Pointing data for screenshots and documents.
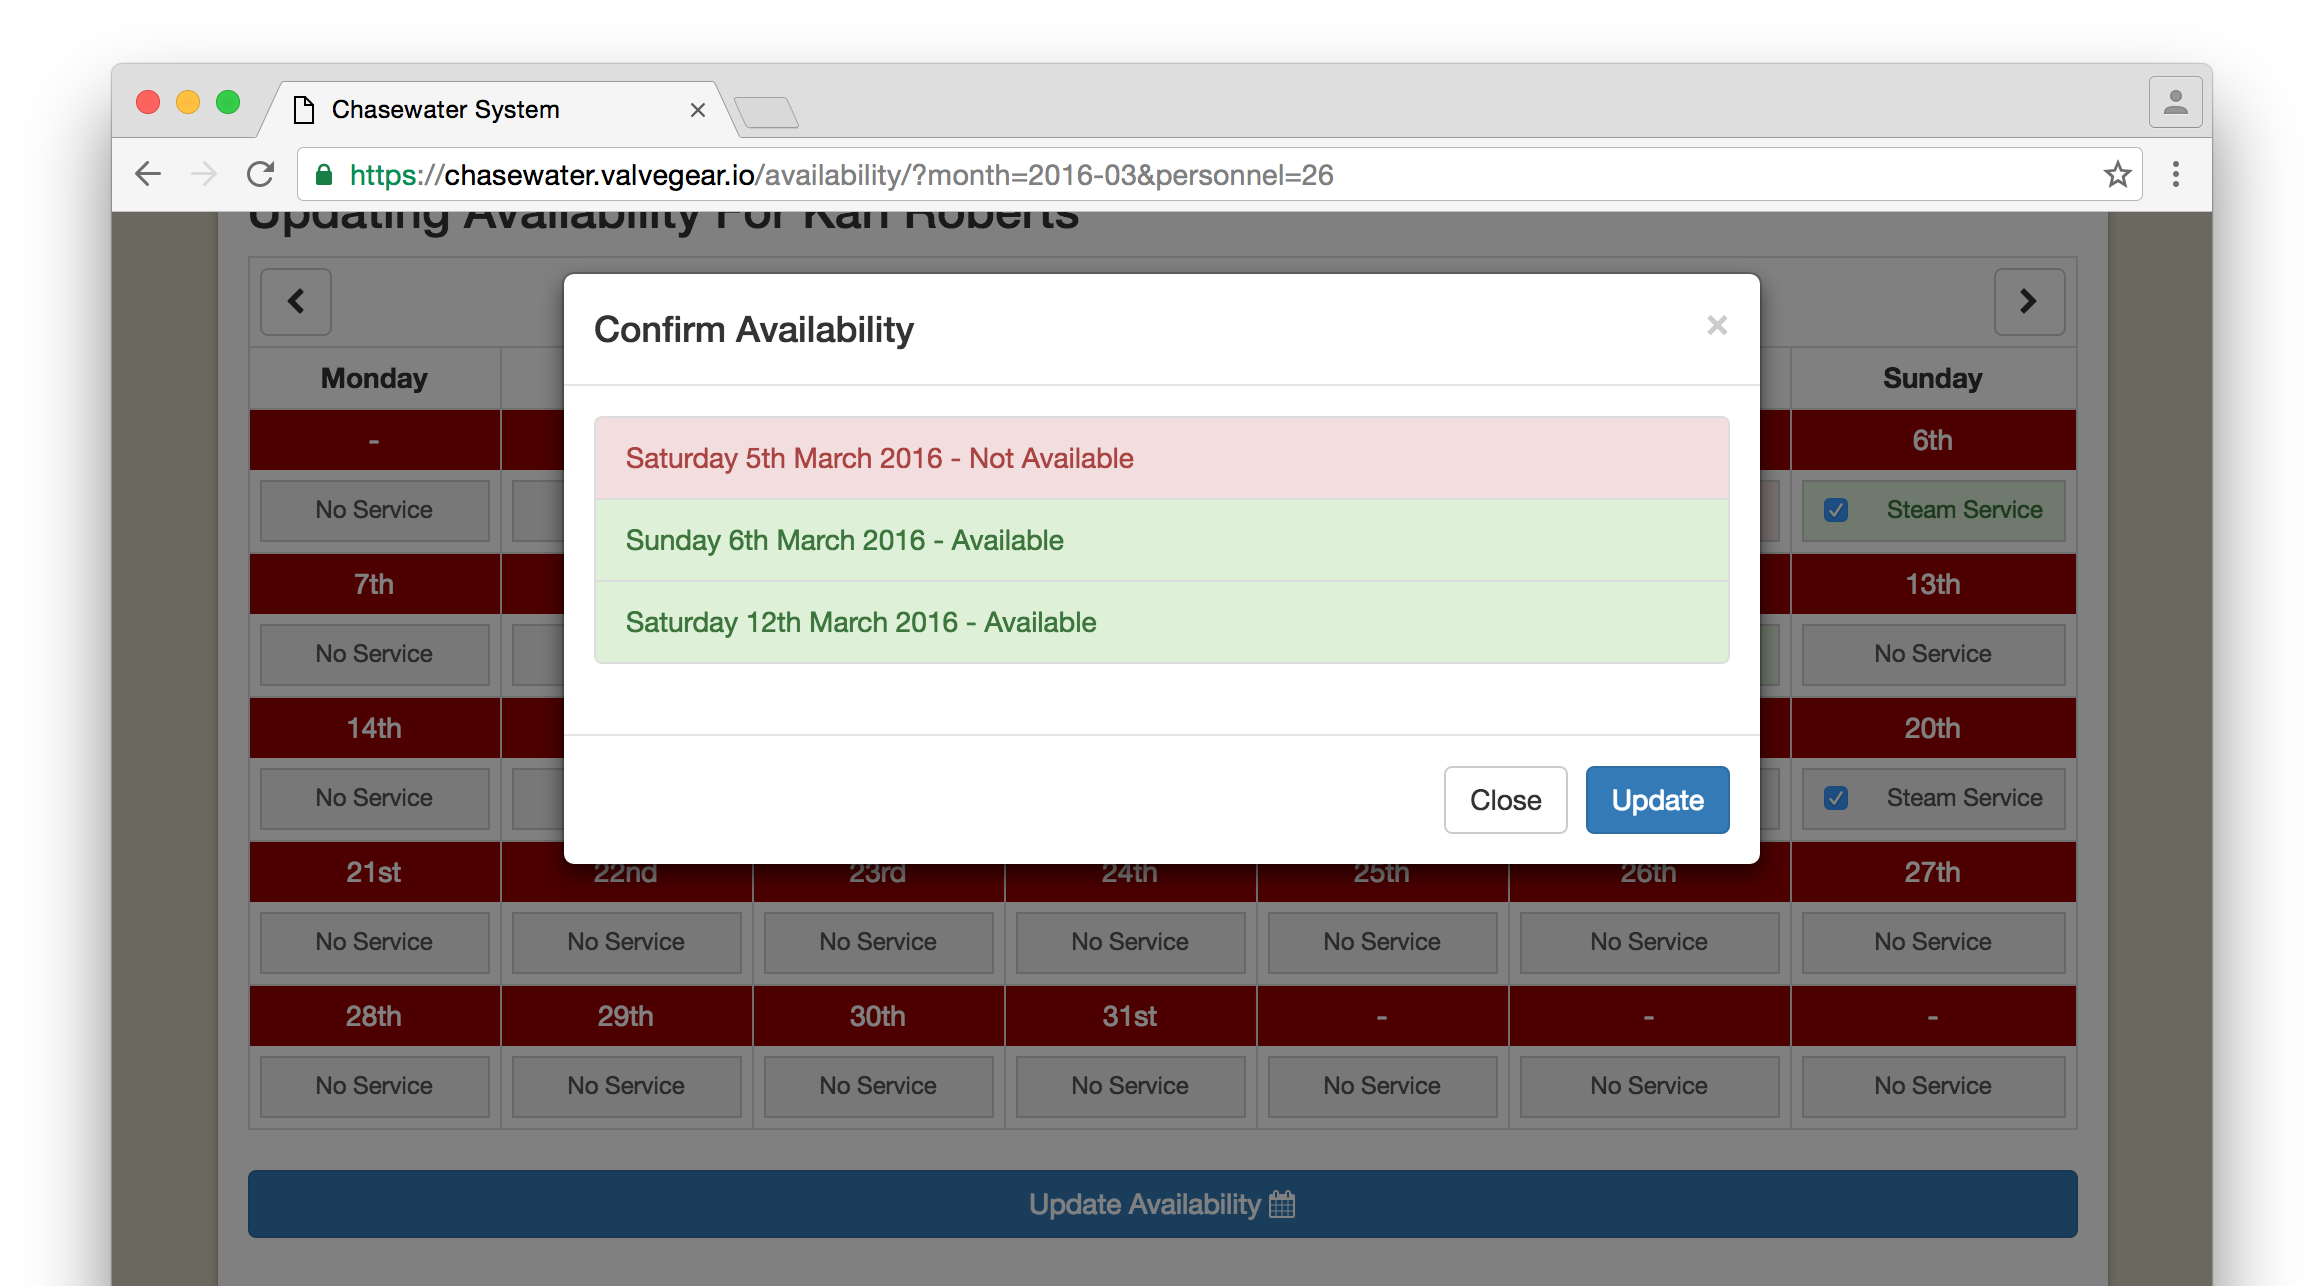The image size is (2324, 1286).
Task: Click the Chrome profile avatar icon
Action: pos(2175,102)
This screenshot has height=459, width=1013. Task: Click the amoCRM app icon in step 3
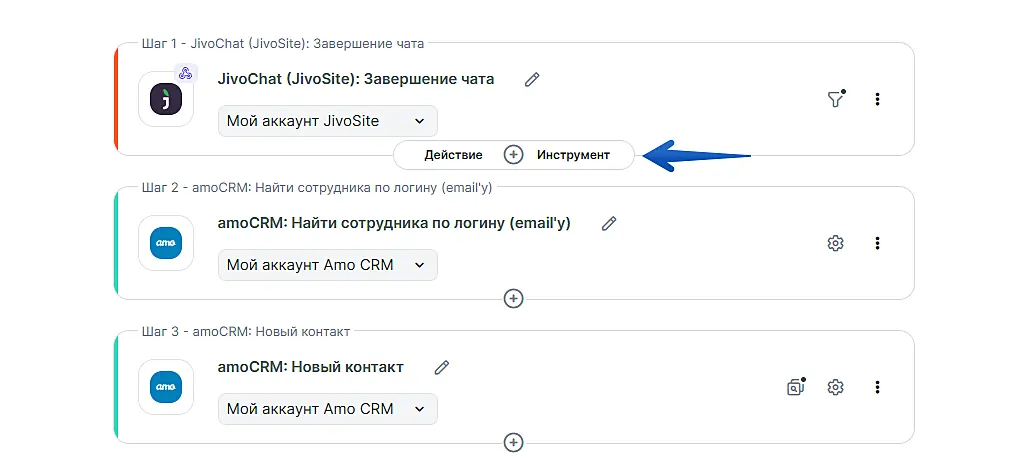point(165,387)

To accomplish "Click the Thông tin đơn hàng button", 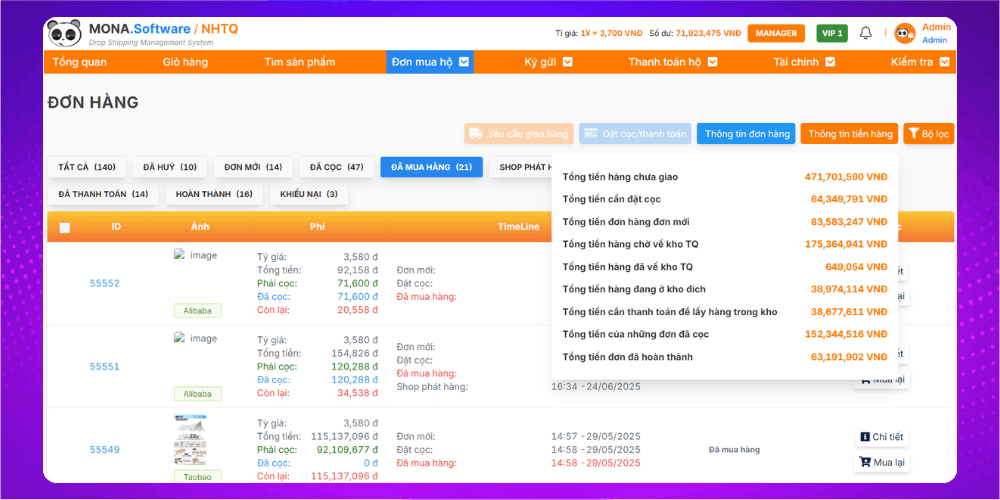I will pyautogui.click(x=745, y=133).
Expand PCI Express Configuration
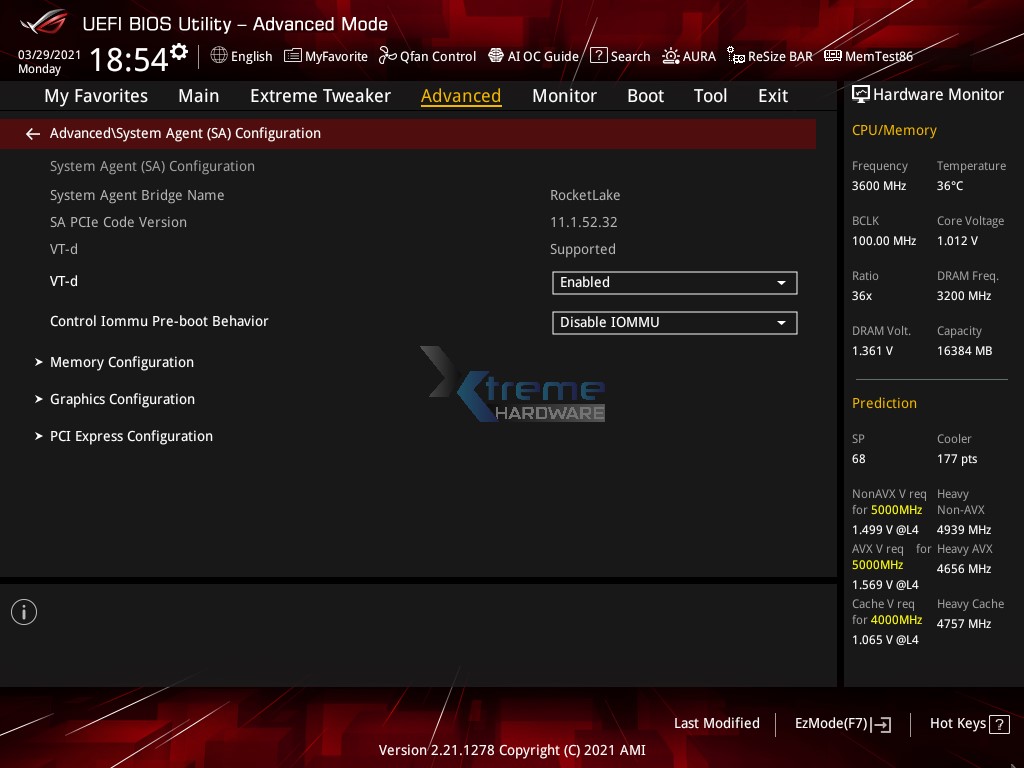The width and height of the screenshot is (1024, 768). pyautogui.click(x=131, y=436)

THE EXERCISE.
Repeat the records word for word from the beginning up to and including the line with "point(165,387)". Leave the pictures out of your answer.

FULL ANSWER.
The image size is (2324, 1286).
Task: Click the Chrome profile avatar icon
Action: pos(2175,102)
This screenshot has height=459, width=1013. Task: Click the amoCRM app icon in step 3
point(165,387)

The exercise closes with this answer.